- _Text provided_:
========================================
Jimmy Mizen was killed for calling for good manners; and, was Mrs. Mizen’s call for no anger correct?

(This entry contains a discussion of the Mizens’ pacific response to their son’s murder.)

The Mail’s article on the conviction of Jake Fahri in the murder of Jimmy Mizen, previously discussed at VFR, is so long that readers glancing over it may miss the account of the murder itself. So I’m copying it below. I was reminded to do this by Ilana Mercer’s post on the same story, where she points out what Jimmy said to Fahri that apparently set Fahri off: “Some manners would not go amiss.” Other details worth mentioning are that Jimmy, 16 years old at the time of his death, was six foot four, came from a devout Catholic family with nine children, and was an altar boy.

The Daily Mail can reveal that Fahri could have been locked away two years ago after being charged with the rape of a 13-year-old girl in 2006.
========================================
- _Exercise A_:
Determine whether each of the following statements agrees with the post on Jimmy Mizen's murder above, answering yes or no and quoting the words of the post that decide it: (i) Jimmy Mizen was 16 years old when he died; (ii) Jimmy Mizen came from a family of seven children; (iii) Fahri was charged in 2006 with the rape of a 13-year-old girl.
- _Exercise B_:
According to the post on Jimmy Mizen's murder above, what did Jimmy say to Fahri that apparently set him off?
- _Exercise C_:
Reproduce verbatim the passage of the post on Jimmy Mizen's murder above from "Jimmy Mizen was" to "their son’s murder.)".
========================================
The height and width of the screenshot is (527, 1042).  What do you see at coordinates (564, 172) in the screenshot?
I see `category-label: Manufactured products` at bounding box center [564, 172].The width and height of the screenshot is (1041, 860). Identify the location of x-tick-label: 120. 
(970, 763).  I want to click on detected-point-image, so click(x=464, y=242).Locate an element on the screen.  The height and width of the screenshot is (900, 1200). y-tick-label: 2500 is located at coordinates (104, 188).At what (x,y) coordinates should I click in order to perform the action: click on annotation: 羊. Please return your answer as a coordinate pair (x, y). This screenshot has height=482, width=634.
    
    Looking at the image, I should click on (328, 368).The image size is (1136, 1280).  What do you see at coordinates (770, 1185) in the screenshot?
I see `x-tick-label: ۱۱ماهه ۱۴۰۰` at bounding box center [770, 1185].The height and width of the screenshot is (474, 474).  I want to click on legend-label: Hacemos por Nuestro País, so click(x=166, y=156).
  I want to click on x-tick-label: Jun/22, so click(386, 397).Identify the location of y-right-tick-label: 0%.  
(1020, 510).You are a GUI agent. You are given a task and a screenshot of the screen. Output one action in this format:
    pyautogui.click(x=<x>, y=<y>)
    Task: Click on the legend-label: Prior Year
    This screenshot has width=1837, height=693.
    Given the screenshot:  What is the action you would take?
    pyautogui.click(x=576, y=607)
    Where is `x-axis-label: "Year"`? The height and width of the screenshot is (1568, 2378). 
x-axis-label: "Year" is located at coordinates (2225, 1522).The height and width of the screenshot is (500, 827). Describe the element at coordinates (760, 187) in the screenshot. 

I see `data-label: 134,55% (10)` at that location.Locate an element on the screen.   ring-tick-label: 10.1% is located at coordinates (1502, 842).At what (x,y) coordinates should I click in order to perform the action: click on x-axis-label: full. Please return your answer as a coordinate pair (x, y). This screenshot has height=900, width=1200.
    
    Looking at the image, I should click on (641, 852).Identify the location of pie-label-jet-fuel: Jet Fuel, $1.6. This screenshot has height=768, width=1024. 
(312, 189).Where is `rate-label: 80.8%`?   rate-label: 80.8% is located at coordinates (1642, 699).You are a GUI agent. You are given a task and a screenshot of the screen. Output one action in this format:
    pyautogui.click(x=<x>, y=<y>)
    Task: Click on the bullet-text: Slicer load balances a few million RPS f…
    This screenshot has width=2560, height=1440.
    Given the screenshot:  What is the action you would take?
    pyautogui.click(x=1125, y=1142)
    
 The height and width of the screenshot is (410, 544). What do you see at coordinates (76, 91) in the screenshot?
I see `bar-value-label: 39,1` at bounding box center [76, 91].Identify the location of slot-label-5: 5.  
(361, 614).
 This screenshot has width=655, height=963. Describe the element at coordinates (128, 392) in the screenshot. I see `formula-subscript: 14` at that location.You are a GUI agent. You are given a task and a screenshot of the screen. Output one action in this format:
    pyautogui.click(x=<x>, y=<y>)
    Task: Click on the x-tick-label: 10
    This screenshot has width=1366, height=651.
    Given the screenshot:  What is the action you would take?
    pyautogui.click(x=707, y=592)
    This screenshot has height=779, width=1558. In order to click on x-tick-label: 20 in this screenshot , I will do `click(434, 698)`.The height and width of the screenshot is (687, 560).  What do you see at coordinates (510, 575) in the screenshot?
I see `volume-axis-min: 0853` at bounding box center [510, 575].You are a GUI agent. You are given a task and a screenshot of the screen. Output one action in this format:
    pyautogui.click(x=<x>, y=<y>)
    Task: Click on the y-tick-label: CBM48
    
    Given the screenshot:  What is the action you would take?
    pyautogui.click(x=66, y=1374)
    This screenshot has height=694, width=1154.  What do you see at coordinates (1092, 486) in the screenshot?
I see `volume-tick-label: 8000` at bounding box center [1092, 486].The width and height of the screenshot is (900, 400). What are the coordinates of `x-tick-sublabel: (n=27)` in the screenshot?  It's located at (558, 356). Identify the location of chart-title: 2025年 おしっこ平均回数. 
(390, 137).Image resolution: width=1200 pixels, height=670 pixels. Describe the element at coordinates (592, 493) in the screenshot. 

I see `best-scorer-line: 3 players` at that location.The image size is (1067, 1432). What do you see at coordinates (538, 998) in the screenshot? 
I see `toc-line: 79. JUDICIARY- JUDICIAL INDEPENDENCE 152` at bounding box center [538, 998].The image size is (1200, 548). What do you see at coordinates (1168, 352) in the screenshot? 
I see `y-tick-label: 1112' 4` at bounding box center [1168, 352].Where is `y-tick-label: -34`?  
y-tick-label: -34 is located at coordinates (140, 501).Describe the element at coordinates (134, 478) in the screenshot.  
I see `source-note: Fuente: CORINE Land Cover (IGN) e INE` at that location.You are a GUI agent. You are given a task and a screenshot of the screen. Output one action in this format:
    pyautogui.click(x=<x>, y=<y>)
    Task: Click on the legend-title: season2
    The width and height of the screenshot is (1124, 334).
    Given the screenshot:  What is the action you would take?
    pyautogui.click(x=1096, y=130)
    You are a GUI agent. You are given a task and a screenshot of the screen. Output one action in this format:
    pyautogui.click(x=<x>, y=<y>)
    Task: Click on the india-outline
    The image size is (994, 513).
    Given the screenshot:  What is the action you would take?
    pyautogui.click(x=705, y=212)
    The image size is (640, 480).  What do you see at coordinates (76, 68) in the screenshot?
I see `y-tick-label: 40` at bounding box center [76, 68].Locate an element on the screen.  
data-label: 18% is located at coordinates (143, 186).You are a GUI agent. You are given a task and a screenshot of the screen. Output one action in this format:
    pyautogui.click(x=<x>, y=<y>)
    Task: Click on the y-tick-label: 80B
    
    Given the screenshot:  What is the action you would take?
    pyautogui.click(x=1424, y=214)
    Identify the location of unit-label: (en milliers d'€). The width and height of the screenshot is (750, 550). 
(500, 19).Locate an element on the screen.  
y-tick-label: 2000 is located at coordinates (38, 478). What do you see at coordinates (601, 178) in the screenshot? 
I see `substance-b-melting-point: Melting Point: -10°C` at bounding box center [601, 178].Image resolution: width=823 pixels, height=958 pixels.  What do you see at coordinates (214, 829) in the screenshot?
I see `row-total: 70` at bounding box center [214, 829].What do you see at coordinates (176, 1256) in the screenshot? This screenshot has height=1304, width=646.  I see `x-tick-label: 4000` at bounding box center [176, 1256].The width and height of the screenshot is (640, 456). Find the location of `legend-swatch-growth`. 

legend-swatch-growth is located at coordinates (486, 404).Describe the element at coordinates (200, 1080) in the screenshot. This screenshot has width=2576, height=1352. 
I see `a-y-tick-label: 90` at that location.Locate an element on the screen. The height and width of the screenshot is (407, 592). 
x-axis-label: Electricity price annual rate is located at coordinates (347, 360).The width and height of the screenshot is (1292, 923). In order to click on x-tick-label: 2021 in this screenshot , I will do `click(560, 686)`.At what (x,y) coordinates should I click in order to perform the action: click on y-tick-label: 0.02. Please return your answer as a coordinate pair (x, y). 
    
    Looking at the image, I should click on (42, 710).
========================================
- _Written reply A_:
(i) Yes: "Jimmy, 16 years old at the time of his death"
(ii) No: "came from a devout Catholic family with nine children"
(iii) Yes: "after being charged with the rape of a 13-year-old girl in 2006"

- _Written reply B_:
"Some manners would not go amiss."

- _Written reply C_:
Jimmy Mizen was killed for calling for good manners; and, was Mrs. Mizen’s call for no anger correct?

(This entry contains a discussion of the Mizens’ pacific response to their son’s murder.)